Реакцию коменданта лагеря можно понять, особенно если принять во внимание общую ситуацию в России в то время. Советский Союз вел смертельную борьбу, в успех которой мало кто верил, немцы все еще стояли у стен Москвы, хотя их первый штурм осенью 1941 года и провалился. Государственный аппарат работал безотказно, руководимый железной рукой НКВД но, как мне кажется, и в аппарате мало верили в победу. Эмиссары польского посольства разъезжали по всей неоккупированной части страны, создавая запасы продовольствия и снаряжения, доставляемого из Америки, организовывая интернаты, проводя собрания и богослужения. Все это вместе взятое дезориентировало советскую администрацию на местах. Никто не знал, какие именно условия и полномочия даны полякам советско-польским договором. В таких условиях интерес польского посольства к еще не освобожденному узнику вынуждал лагерную администрацию, как минимум, взять этого заключенного под опеку.
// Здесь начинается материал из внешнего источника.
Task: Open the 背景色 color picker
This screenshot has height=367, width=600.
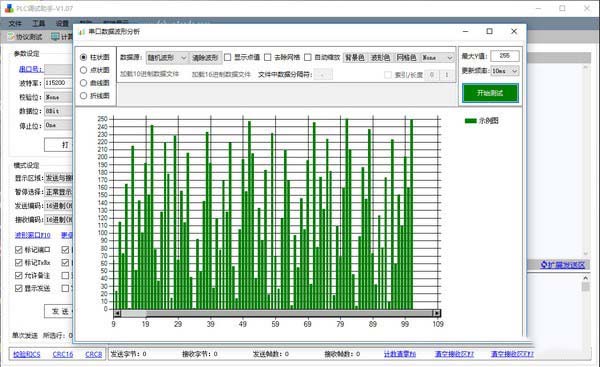Action: (355, 58)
В то время у меня не было информации о судьбе польских военнопленных, кроме двух случаев, которые я и хочу описать. Мне известно, что большая группа польских военных, преимущественно офицеров, принимала участие в строительстве летом 1941 года железнодорожной ветки Котлас — Воркута. Скорее всего, их было несколько сотен человек и они входили в комплекс Севжелдорлага. Я узнал об их существовании от советских зэков, которые даже разговаривали с поляками. Сам я дважды видел колонны зэков, по покрою шинелей это должны быть офицеры нашей армии. Вполне понятно, что я, не будучи расконвоированным, не мог подойти к ним ближе. Сразу же после освобождения в 1942 году я доложил об этом польским военным властям в Котласе и польским дипломатам в Кирове и Куйбышеве. Мы тогда решили, что польские офицеры, скорее всего, были освобождены после объявления «амнистии» в конце лета 1941 года, т. е. еще до того, как представители польского посольства появились в районе Киров — Котлас — Воркута. Польские военные составляли в Севжелдорлаге отдельную группу, и нам не удалось узнать, откуда они были привезены в лагерь.